CHARLESTON – The state Supreme Court has reversed a McDowell County decision that granted summary judgment to Cabot Oil & Gas Corp. in a dispute over promises it made to two landowners.
On Sept. 26, the court reversed and remanded the decision of McDowell Circuit Court Judge Booker T. Stephens in a lawsuit brought by Arthur and Virginia Thornsbury. The Thornsburys alleged Cabot Oil & Gas built a longer road and never stacked the timber required by a 2006 agreement.
Cabot Oil & Gas said the 2006 agreement was not binding because of a 1949 lease that granted it the right to engage in mineral development.
“The Thornsburys’ best argument for why the circuit court erred in granting summary judgment is that a party’s contractual obligations cannot be ‘pre-empted’ by an exculpatory clause in a deed between different parties executed seven decades before the contract,” the per curiam opinion says.
“(T)he Thornsburys should be allowed to prove that Cabot breached the provisions of the 2006 agreement, and that Cabot may be liable for damages arising from this breach.”
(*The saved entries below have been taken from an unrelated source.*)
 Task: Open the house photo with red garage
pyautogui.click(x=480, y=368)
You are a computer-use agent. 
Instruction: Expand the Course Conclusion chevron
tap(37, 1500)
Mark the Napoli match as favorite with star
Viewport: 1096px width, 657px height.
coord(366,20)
The Thornsburys purchased a 30-acre tract of land in McDowell County in 2001. Five years, later, Cabot approached them, seeking permission to build a road so it could install a natural gas well.
A hand-written notation in the otherwise typed agreement says the road would be only 200 feet long. Cabot also agreed that it would stack all timber 10 inches and larger while building the road.
The Thornsburys were paid $500.
The lawsuit alleges the road that was eventually constructed was 1,300 feet long and Cabot failed to stack any timber. A lawsuit was filed on Oct. 10, 2008, alleging Cabot had breached the 2006 contract.
Cabot said it only entered into the agreement “out of an abundance of caution,” and that it was pre-empted by the 1949 agreement.
“The Thornsburys do not assert in their complaint causes of action for violations of the common law or of the Oil and Gas Production Compensation Act,” the opinion says.
“As the Thornsburys’ case is pled in their complaint, they have only fairly asserted one claim: for breach of the 2006 right-of-way contract.
“That contract pertains to Cabot’s promise to build a road only 200 feet in length, the location of the road, and Cabot’s promise to stack certain timber. Genuine issues of material fact were established on whether Cabot breached the contract, and it was error for the circuit court to have granted summary judgment on this question.”
Chief Justice Brent Benjamin and Justice Allen Loughry both concurred in part and dissented in part.
Loughry filed his opinion the same day the per curiam decision was issued. It says the majority has misconstrued the 2006 agreement.
“Cabot, as lessee of the minerals underlying the Thornsburys’ property, has the right to enter the property and do what is reasonably necessary to extract the minerals, which includes the right to construct a road to its drilling site,” Loughry wrote.
“Therefore, Cabot did not need to obtain permission from the Thornsburys to build a road in order to exercise its mineral rights and, in fact, it did not do so.”
Instead, it approached the Thornsburys and the owners of the adjacent property over the right-of-way because it was uncertain as to the boundary lines of the properties, Loughry said.
Loughry wrote there is no basis to reverse Stephens’ decision, but he did agree with the majority that there are genuine issues of material fact as to the Thornsburys’ claim that the company did not stack the timber it promised.
Loughry said he would have only reversed Stephens’ decision on the timber issue.